Kawasaki WorldSBK boss Roda on the challenge of Bautista and Ducati|
After a preseason where Jonathan Rea had dominated practically all the days of tests on board of the 2019 version ZX-10 RR, the arrival of WorldSBK in Australia showed a drastic change of the guard.
The dominance of Ducati’s Álvaro Bautista in Phillip Island, first in the official test and later in all of the races, surprised the fans and a good portion of the paddock.
KRT chief Guim Roda has had a lot to think about before the Superbike circus descends on Buriram:
How have you analysed the results of the Australian Round and performace of Bautista in the two main races?
“First of all, I’m a little confused about the difference in performance between Bautista and the rest of the Ducati riders, those of Davies, Laverty and Rinaldi. The combination formed at Phillip Island with Bautista, the new Ducati and this year’s regulations, has worked well and will therefore be a more competitive season this year.
“Bautista comes from a high level in MotoGP™, where he achieved some top five finishes and remained regularly in the top ten. It is proven that his level is high, and his adaptation has been fast, at least at a circuit he knows.
“We will have to see how it works at other circuits. I also believe that at Phillip Island, the tyre factor has hurt us a little more than it should, in the sense of being more competitive to get closer to Bautista’s level.”
Do you think there have been substantial differences in tyre performance between some teams and others?
“The tyre grip changes depending on the type of bike, riding style and circuit. We know that Phillip Island is a critical circuit in terms of tyre wear and tear, a lot more is demanded from them and so they suffer more than necessary.
In the case of Jonny , to get fast, he had to use the grip of the tyre too much, where blisters then appeared, with the consequent risk of not finishing the race. The form of riding that the Ducati can allow, with more power, without so much requirement, with the type of engine that it has and the skills of Bautista, made this difference more evident.
“Jonny just rode slower to finish second. It’s something we knew, and we could not go beyond these positions in those races.”
The Tissot Superpole Race, much shorter, showed a very different story…

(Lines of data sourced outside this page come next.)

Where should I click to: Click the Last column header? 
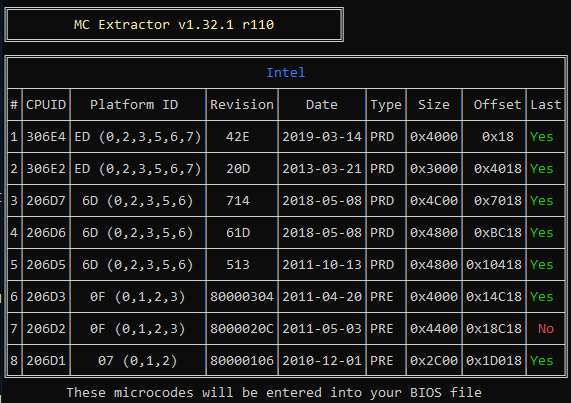click(x=546, y=105)
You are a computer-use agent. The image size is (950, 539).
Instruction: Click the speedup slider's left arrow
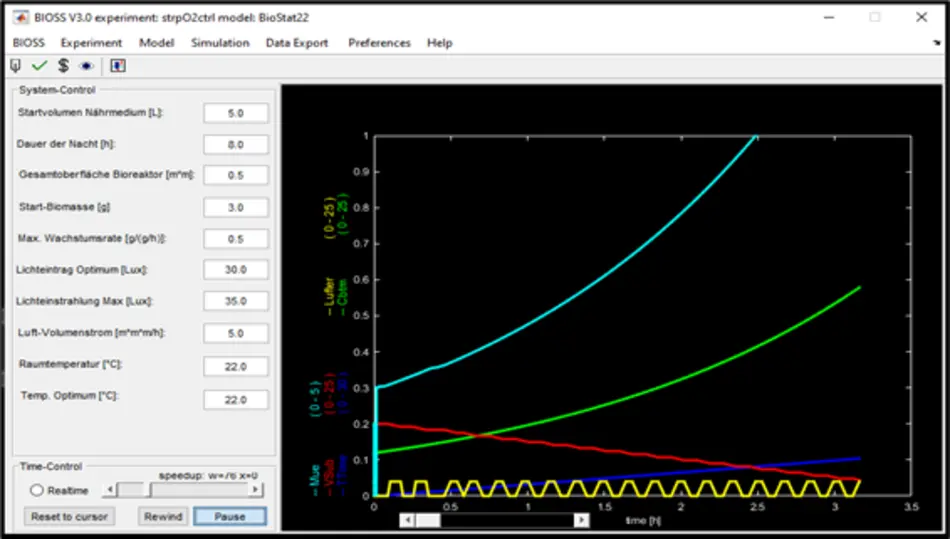point(110,490)
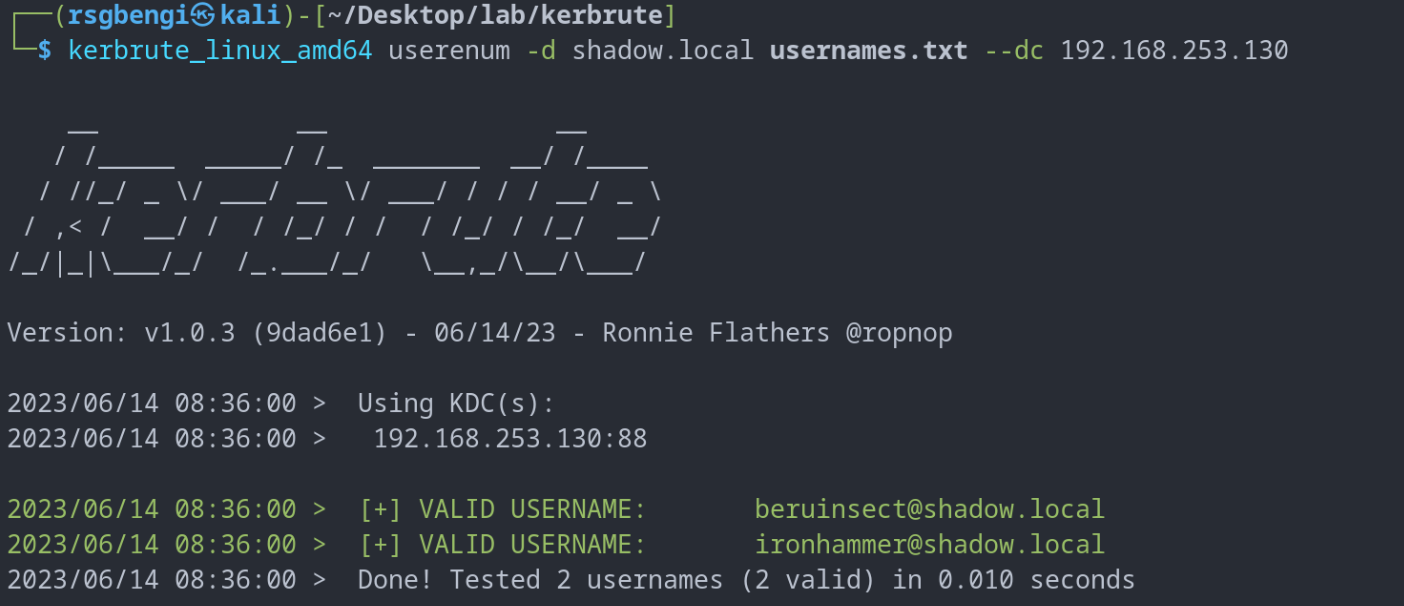Viewport: 1404px width, 606px height.
Task: Click the ironhammer@shadow.local valid username
Action: tap(929, 544)
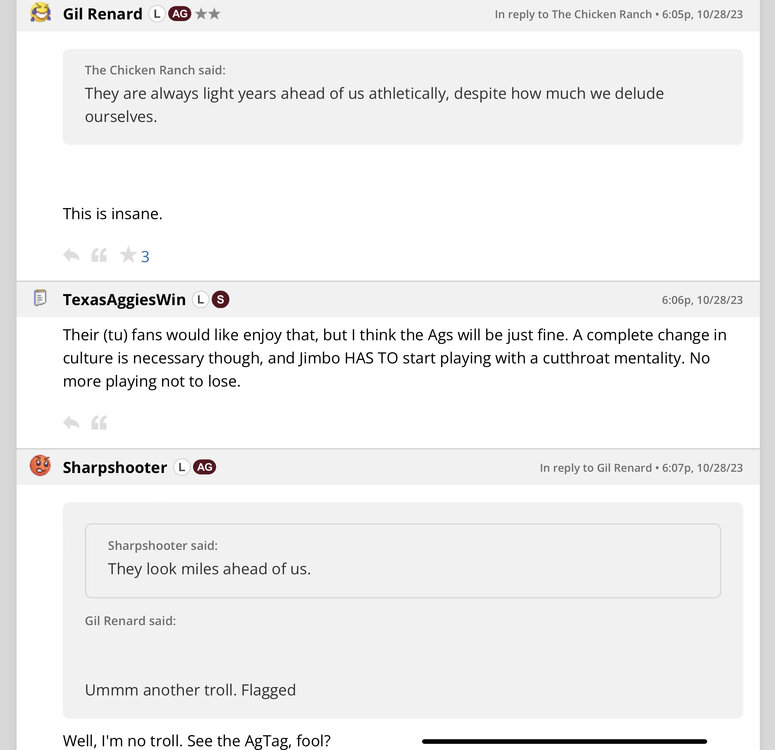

“Yes, with only ten laps Jonny’s pace was much stronger. We knew that we could do the ten laps at full capacity and there we did see a slightly different race, closer to the reality of what Race 1 and Race 2 should have been if we had not had the blisters problem.
“On the other hand, Haslam’s tyres lasted longer at his best pace, and he performed very well. He did a great job. Considering that it was the first race after his return to the championship, to finish ahead of the other riders in the category, except for Bautista, who was very strong, and Rea, who is a four-time World Champion, was very satisfying and is a good sign of the level that can rise to this year.”

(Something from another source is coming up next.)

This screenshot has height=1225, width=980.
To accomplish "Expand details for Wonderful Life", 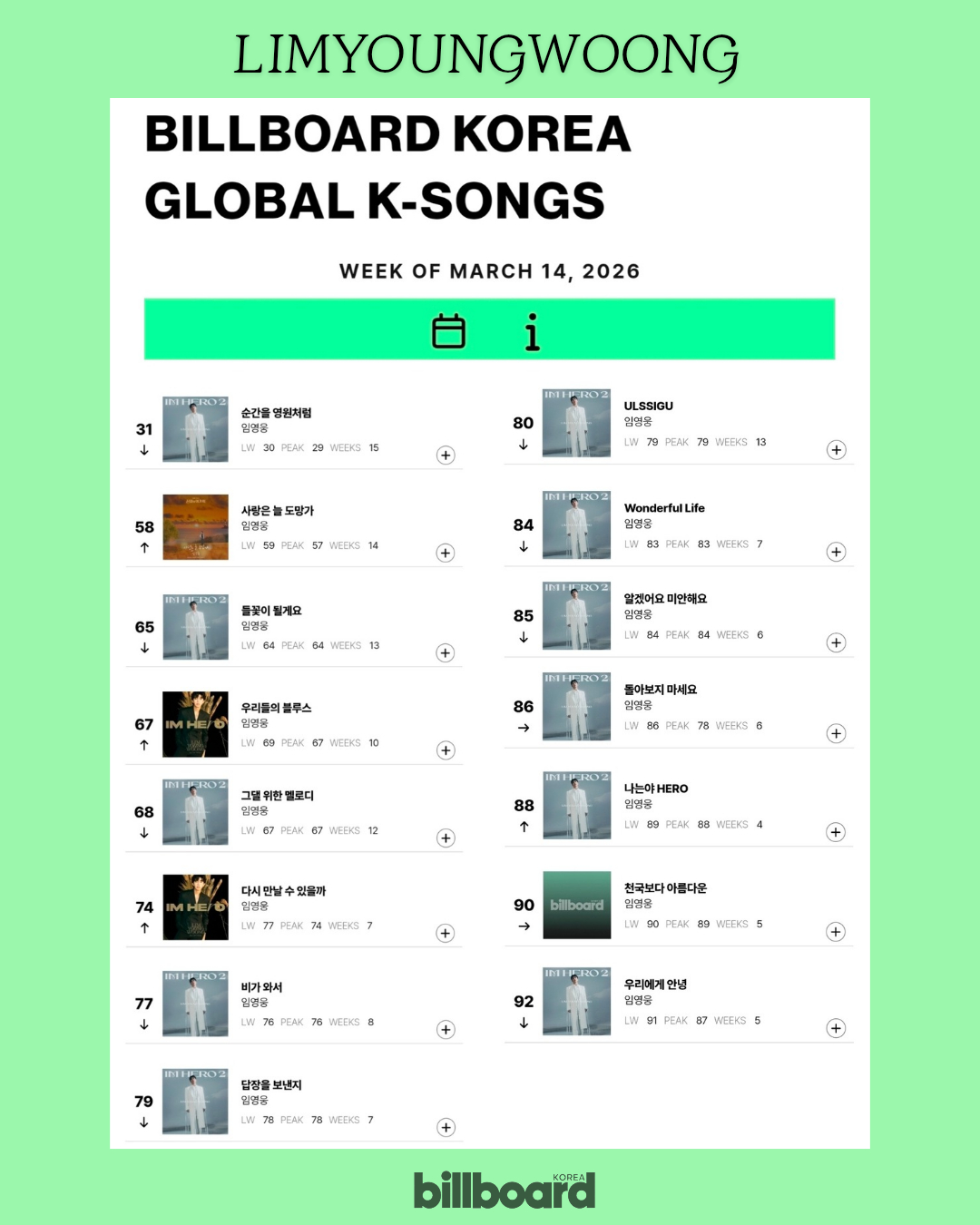I will [x=837, y=552].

The first Round of the season has already offered us the first duels between Rea and Haslam, especially in race two, where they had a intense battle. It seems clear that he has not returned to play second best to anyone…
“Haslam’s will and motivation in the KRT team is to do his best, and that is always to try to win. That motivation is good, and we support it. Another thing is the reality we have on the day. You have to understand that he’s not Superman, that getting here and beating everyone is very difficult; I do not say impossible, but it is very difficult, so you cannot lose sight of the goal. He needs to improve each race and keep picking up the pace.
“In the first race we saw a mistake that we could have saved. Sometimes, great desire makes you lose 16 or 20 points that can be very valuable. It is not fair to pretend that he must win the World Championship in the first year, but with his will to work and his enthusiasm, he will surprise quite often, riding at a higher level than people expected.
“Our target with Leon is that he can be in the top five, give him time to know the limits of the bike and, facing the second half of the championship, see him fight continuously for the top three.”
How will you cope with the following rounds of the championship, starting with Thailand, where heat and high temperatures also tend to play an important role?
“Having seen what we saw in Australia, the idea is to try to understand Ducati’s performance with this new motorcycle, to see if it is just the rider or if the others are also getting to that level.
“We need to see what weak points the bike, or maybe the rider, has on different circuits. From our side, we think the package we have is more competitive, Jonny is stronger than ever, so the idea is to continue working and adding points.
“We are happy with the work that Jonny did in Australia, he was very professional, very confident, controlling the situation to obtain the maximum possible points, and always bearing in mind that we have many races and a long championship ahead.”
Have the Australian races eroded in any way the confidence in the ZX-10RR and in the expectations generated after a practically perfect pre-season?
“I believe that the improved performance we have seen compared to last year is real, we have taken a step forward, but we must not only see how we have improved but also that the competition has improved.
“You must analyse circuit to circuit what the others are able to do, to know how many steps we must advance. We have to see if our progress is enough to stand up to Ducati and the others, and from there continue working.
“I think that after the first four rounds, after Assen, we will have much more information and we will know where we stand in the championship, we will have seen how the new regulations affect us and how it can go in the second half of the year.”